Marhsall McLuhan - "The medium is the message"
This essay deals with issues raised by Marhsall McLuhan's famous dictum: "The medium is the message." It has 5 sources.
An analysis of Marshall McLuhan's essays investigating how this dictum applies and is supported or contradicted by the content therein. It also attempts to accommodate for modern technological trends such as the internet and takes into account the importance of other general media theories.
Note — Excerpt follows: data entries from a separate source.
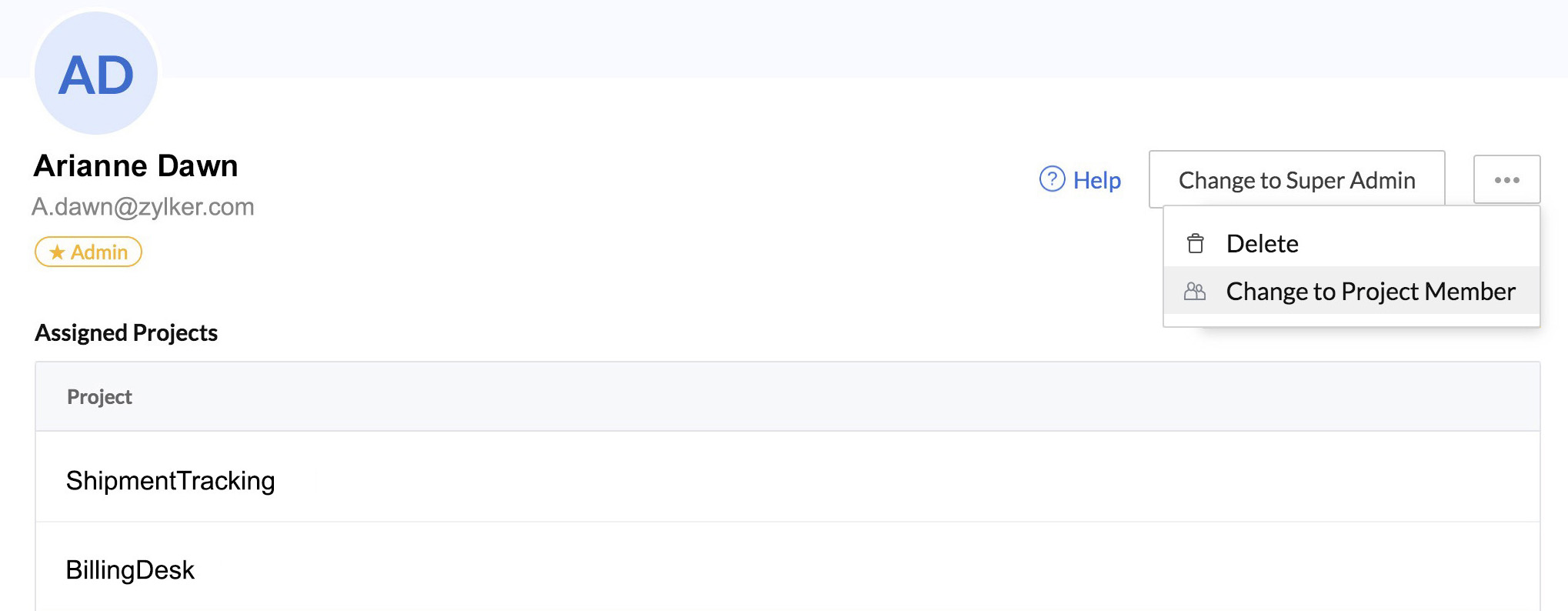Open the BillingDesk project
This screenshot has width=1568, height=611.
point(130,570)
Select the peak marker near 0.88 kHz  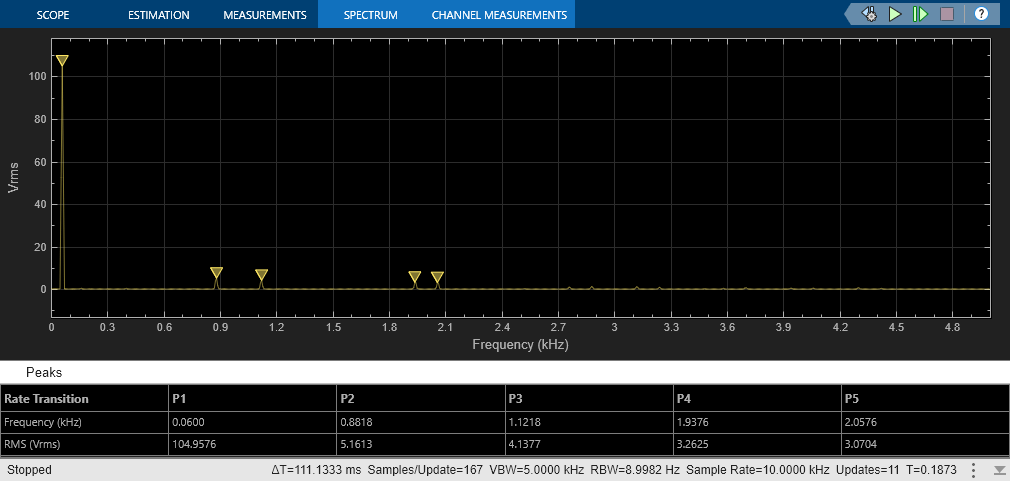coord(216,272)
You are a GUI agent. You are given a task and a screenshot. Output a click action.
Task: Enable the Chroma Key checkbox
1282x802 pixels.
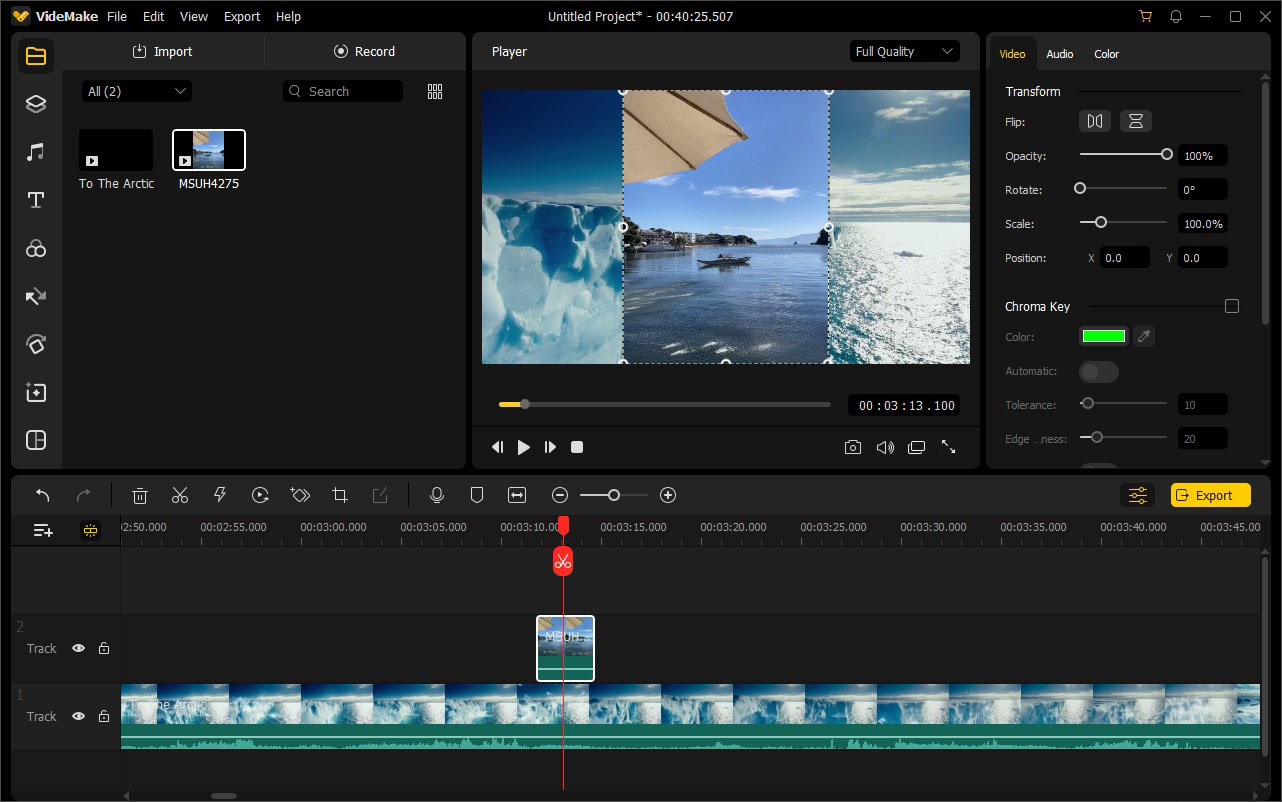click(x=1232, y=306)
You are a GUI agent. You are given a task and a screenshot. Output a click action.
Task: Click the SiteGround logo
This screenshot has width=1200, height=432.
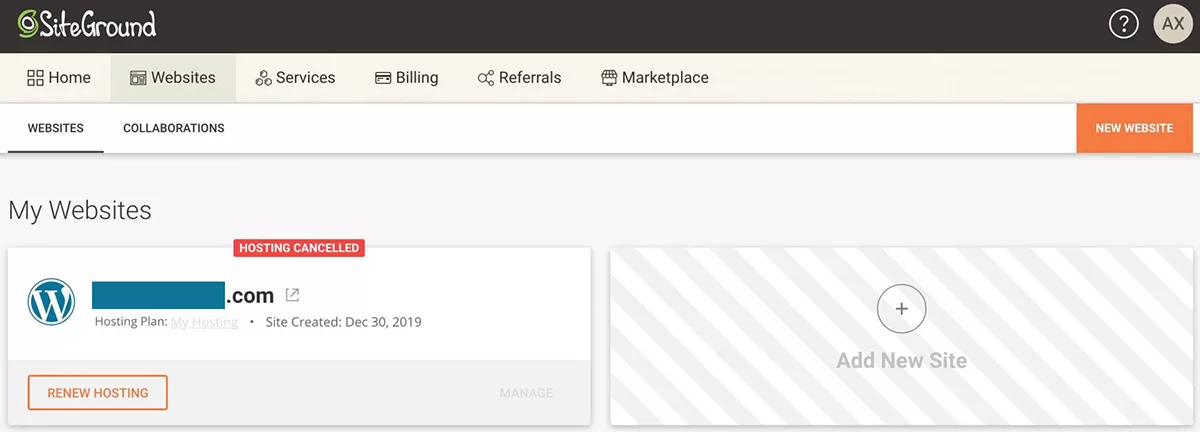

Marshall McLuhan (1911-1980) once wrote that he would never become an academic. Though he was learning in spite of his professors, he would eventually become Professor of English, in spite of himself. In a famous quote that is well related to his investigation of media, McLuhan says, "I don't explain, I explore." His explorations of media and their significance in our daily existence took him through James Joyce, the symbolist poets, Ezra Pound; back to antiquity and the myth of Narcissus, and forward to the mythic structure of modern Western culture dominated by electric technology. McLuhan's best known work, Understanding Media, first published in 1964, featured a dictum that gained him immense popularity - 'the media is the message'. The book focuses on the media effects that permeate society and culture. McLuhan stresses that the key factor and starting point in all this is always the individual, as media are merely technological extensions of the body. We shall now examine the background of McLuhan's ideas on the media being the message. (McAdams, 1995)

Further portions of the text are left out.